Мир, открывшийся передо мною во встречах с Песковым, как бы ожил, заговорил на родном для меня языке, стал понятным и близким. Я увидела в тихих бревенчатых избах с горшками герани на окнах, в этих женщинах в белых платках треугольником, в мужиках, идущих весною за плугом, огромную цельную скрытую силу. Она сдержанна, неповоротлива, как сдержанно, неповоротливо солнце, как медлительны круговороты времен года. Зимы, весны и осени, сколько их в человеческой жизни! А хлеб рождается только раз в год. А чтобы вырастить дерево, например, яблоню, или лошадь, корову, нужны годы и годы… А город, живущий совсем по соседству, он торопится жить… Что ему, молодому, голодному, биология и законы землепользования!

Борис Глебович ощущал эту двойственность русской деревни, с одной стороны скованной по рукам и ногам, как железом, медлительностью биологических циклов, а с другой — взбудораженной небывалыми переменами, как свою личную большую трагедию. Он внес смуту и в мою несмышленую душу, научив меня видеть. Мы с ним много ходили по полям и лесам, любовались неярким русским пейзажем, останавливались, разговаривали с каждым встречным, уважая в нем кормильца и человека.
* * * * * * *
#### Задание 1
Как часто, согласно отрывку, рождается хлеб?
#### Задание 2
Перепишите часть отрывка между «Борис Глебович ощущал» и «кормильца и человека.» включительно, заменив «по полям и лесам» на «по лугам и рощам».
Строки дальше — отдельный материал.
* * * * * * *
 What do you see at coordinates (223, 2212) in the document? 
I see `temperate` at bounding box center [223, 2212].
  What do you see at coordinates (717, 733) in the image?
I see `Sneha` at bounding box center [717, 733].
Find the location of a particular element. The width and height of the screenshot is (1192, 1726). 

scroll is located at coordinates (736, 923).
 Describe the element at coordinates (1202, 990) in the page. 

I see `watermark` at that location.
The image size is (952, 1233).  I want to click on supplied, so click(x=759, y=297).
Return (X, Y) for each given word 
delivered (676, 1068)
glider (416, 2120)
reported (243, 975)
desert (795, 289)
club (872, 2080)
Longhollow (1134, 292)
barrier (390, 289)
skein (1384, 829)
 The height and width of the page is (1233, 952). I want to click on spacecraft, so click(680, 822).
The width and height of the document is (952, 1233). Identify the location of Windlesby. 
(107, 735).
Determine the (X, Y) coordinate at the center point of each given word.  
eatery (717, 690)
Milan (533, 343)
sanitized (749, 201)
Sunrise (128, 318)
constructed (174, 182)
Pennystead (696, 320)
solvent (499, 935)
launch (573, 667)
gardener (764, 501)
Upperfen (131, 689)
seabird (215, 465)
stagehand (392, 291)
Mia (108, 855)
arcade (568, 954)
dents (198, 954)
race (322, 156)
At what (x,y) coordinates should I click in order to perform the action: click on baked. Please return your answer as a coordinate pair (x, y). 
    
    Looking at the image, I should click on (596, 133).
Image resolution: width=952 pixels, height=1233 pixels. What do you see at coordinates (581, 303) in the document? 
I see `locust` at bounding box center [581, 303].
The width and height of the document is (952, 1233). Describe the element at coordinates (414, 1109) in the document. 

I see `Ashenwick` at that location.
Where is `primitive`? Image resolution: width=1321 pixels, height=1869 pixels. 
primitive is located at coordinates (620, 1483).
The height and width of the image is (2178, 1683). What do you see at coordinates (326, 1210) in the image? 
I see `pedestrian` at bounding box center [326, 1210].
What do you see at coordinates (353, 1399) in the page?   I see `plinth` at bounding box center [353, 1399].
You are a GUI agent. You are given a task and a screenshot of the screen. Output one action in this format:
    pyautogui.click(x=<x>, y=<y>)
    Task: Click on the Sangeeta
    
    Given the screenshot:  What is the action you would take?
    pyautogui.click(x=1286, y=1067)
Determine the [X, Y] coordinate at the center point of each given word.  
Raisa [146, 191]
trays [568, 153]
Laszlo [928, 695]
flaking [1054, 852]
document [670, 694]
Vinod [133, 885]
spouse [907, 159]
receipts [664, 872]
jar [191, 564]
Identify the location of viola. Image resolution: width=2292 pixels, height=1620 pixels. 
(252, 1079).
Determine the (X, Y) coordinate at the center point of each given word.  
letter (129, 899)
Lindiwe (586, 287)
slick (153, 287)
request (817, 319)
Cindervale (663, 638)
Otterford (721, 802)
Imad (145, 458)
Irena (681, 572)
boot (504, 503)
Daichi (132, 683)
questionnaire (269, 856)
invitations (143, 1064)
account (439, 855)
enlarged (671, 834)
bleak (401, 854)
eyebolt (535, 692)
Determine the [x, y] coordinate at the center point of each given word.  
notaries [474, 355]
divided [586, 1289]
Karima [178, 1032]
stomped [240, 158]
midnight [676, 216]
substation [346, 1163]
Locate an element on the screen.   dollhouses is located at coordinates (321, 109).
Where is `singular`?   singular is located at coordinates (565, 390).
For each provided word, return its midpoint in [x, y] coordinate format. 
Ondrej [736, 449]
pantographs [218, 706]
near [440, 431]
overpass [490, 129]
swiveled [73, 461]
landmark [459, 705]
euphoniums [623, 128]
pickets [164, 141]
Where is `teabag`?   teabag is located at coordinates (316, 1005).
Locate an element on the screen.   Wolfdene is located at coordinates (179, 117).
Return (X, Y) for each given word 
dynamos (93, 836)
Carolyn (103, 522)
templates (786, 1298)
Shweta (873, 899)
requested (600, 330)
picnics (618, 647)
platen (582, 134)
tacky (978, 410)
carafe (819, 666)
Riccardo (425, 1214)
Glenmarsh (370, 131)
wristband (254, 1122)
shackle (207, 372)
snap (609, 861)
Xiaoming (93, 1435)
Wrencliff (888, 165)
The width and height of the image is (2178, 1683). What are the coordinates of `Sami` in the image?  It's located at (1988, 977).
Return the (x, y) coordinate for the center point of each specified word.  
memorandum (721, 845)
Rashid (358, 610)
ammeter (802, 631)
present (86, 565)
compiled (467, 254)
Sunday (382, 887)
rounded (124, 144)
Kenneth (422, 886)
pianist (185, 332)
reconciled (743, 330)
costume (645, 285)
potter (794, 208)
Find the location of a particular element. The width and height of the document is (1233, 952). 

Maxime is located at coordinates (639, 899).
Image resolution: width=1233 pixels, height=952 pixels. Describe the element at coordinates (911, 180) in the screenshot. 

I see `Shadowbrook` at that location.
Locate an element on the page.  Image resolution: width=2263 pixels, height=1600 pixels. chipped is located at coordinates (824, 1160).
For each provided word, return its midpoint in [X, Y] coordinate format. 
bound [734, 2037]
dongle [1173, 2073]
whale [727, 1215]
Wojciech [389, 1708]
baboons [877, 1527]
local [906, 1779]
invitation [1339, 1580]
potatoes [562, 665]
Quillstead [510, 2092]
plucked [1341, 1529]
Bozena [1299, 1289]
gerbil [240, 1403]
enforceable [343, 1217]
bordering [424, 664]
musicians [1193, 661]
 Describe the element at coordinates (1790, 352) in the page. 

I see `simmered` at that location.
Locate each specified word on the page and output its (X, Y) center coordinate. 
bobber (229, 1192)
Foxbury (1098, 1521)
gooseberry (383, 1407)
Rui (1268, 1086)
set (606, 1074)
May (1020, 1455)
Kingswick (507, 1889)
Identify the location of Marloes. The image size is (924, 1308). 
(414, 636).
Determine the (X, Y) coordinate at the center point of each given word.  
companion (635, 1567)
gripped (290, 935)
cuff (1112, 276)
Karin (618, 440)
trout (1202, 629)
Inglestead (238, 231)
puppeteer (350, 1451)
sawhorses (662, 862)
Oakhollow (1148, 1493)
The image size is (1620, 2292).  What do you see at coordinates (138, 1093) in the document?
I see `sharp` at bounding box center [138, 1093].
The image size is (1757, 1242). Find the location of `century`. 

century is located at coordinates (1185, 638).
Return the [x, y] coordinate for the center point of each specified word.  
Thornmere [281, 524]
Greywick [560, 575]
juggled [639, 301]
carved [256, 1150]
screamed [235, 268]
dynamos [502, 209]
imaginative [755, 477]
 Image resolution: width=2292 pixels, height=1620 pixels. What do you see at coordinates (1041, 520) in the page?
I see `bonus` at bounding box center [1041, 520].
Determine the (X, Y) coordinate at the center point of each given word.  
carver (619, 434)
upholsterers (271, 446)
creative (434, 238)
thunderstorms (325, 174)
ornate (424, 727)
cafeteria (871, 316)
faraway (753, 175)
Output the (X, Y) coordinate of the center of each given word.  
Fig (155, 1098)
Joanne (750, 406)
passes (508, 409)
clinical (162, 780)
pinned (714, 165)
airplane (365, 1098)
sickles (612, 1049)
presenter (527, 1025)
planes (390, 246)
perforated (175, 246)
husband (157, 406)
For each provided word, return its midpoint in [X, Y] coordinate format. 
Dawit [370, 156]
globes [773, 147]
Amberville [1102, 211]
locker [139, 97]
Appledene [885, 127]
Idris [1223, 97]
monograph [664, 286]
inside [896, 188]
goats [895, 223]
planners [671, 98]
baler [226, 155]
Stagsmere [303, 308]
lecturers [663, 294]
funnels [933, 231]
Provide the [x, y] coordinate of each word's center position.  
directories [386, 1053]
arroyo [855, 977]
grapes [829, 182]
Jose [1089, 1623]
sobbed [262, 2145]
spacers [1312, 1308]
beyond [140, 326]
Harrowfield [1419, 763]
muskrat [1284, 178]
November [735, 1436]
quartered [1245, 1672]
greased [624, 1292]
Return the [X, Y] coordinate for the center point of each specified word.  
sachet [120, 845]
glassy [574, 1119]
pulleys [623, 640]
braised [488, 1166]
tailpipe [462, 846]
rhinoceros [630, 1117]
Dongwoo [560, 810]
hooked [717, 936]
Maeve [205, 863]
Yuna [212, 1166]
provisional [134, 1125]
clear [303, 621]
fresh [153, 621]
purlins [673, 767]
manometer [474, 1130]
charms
* * * * * * *
#### Поле ответа 1
Только раз в год.

#### Поле ответа 2
Борис Глебович ощущал эту двойственность русской деревни, с одной стороны скованной по рукам и ногам, как железом, медлительностью биологических циклов, а с другой — взбудораженной небывалыми переменами, как свою личную большую трагедию. Он внес смуту и в мою несмышленую душу, научив меня видеть. Мы с ним много ходили по лугам и рощам, любовались неярким русским пейзажем, останавливались, разговаривали с каждым встречным, уважая в нем кормильца и человека.